Posen, who burst on the fashion scene while still in his 20s, designed all of the project’s interiors, from cabinets to sink fixtures, in addition to staging the two-bedroom, two-bath model apartment. The buyer of the model unit, a duplex, gets all of the furniture selected by Posen except for his personal belongings, which he said are merely intended to “inspire” potential buyers.
To inspire himself while designing 16W21, Posen visited architect Philip Johnson’s 1949 Glass House in Houston, and studied the linear motifs of Austrian architect Josef Hoffmann. The condo is full of geometric patterns, which Posen said he chose because they’re “fresh and clean.”
Oak floors mix straight and lattice patterns, while pink-and-gold diagonal stripes are sculpted into the model unit’s living room wall. The border on the master bedroom rug matches the gold-painted molding that runs throughout the unit. Posen used glossy blue lacquer on the hallway walls “to get all of the planes reflecting,” he said.
Some elements were influenced by Posen’s childhood. “I grew up in a loft,” said the Soho native, explaining that he divided the spacious living room into two distinct areas to give the feel of separate rooms.

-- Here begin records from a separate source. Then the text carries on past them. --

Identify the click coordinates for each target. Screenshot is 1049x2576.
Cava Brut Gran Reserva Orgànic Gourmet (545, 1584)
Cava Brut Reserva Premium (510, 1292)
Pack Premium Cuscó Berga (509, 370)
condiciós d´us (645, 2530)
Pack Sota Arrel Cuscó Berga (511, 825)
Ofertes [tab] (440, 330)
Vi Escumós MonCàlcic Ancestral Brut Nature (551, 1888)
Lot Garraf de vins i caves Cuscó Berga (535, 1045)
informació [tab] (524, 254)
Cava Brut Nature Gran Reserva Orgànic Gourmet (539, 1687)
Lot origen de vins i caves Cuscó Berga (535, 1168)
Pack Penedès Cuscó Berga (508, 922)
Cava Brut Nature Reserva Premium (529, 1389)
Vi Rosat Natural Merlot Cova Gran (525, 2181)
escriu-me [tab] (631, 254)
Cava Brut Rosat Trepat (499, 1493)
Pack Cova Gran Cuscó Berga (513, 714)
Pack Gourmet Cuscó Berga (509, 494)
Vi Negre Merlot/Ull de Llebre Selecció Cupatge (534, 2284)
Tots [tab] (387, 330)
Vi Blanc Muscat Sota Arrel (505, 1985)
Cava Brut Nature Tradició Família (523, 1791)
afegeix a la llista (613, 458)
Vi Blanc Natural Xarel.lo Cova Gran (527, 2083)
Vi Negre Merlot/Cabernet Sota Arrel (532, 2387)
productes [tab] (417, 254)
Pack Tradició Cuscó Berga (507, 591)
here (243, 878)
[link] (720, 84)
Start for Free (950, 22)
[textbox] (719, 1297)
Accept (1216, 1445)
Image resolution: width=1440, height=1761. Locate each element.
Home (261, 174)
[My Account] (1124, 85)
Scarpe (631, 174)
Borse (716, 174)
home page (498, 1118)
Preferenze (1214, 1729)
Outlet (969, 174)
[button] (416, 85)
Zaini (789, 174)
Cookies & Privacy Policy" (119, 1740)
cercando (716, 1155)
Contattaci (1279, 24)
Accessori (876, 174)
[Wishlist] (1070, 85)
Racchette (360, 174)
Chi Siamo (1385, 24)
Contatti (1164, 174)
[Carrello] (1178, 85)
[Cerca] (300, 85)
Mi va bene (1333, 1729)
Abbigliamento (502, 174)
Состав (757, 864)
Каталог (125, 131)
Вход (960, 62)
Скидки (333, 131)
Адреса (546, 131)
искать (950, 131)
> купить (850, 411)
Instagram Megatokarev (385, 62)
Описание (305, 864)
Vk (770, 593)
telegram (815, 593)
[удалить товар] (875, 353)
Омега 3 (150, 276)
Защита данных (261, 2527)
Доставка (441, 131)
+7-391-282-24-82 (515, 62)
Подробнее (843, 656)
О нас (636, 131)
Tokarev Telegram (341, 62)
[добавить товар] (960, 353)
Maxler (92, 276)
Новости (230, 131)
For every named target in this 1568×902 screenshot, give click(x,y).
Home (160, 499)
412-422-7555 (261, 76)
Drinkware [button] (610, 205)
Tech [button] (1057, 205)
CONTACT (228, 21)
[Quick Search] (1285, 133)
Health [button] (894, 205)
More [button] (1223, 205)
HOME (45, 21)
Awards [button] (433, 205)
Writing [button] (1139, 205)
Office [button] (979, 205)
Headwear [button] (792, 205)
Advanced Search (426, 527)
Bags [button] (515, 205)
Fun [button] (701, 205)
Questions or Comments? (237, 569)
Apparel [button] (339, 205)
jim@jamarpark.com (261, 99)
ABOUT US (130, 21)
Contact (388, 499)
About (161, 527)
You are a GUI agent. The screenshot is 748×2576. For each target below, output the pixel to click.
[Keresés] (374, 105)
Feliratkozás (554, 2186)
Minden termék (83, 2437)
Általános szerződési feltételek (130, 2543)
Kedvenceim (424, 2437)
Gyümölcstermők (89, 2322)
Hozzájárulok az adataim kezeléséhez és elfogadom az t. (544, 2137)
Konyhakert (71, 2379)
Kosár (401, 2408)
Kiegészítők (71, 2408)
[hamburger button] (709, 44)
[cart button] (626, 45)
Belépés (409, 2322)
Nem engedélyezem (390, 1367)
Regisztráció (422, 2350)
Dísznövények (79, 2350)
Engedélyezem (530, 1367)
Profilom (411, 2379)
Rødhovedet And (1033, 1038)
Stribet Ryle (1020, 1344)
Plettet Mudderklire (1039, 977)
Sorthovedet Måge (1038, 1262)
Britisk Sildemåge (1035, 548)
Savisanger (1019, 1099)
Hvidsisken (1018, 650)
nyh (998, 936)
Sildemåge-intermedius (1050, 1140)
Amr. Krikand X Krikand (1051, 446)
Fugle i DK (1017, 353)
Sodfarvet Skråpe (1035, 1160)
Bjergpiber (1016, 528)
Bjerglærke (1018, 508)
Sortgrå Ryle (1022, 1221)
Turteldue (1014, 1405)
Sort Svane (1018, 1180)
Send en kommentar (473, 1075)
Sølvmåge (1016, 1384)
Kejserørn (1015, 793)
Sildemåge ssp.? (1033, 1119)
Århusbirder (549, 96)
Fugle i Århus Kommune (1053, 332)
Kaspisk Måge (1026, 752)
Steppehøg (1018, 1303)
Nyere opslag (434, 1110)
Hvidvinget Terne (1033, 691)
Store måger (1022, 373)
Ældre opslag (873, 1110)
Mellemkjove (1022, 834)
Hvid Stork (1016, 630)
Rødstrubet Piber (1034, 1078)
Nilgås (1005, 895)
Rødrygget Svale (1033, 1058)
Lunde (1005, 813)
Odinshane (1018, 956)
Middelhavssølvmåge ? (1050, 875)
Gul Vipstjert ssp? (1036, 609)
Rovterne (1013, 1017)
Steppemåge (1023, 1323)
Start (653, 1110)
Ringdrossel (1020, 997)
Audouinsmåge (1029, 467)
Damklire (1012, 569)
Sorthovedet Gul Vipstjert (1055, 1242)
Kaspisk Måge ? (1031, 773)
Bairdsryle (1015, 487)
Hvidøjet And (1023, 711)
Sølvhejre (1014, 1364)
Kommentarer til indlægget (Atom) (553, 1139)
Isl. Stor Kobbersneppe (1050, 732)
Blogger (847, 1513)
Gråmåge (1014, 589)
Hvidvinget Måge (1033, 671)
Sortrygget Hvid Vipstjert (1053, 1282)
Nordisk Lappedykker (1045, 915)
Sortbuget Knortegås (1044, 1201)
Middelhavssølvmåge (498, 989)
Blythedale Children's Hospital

Other rooms have a very unique feel. The walls of the master bathroom and a dressing room are covered entirely in beveled-edge mirrors, creating a trippy, “Watcher in the Woods” effect. The master bedroom pairs a bright purple bed frame with black and white paisley wall paper.
Adjmi said collaborating with Posen on the project was “refreshing.”
“Zac Posen has amazing color sense,” he said. He was pleased with the way Posen’s bold patterns interact with the “whiter than white” glass exterior of the 14-story building, which is reminiscent of the 1890s-era white-washed brick buildings characteristic of the Ladies’ Mile Historic District.
He added that he liked the way Posen brought a contemporary feel to the space.
“This feels very fresh,” he said. “It’s not like walking into your grandmother’s apartment.”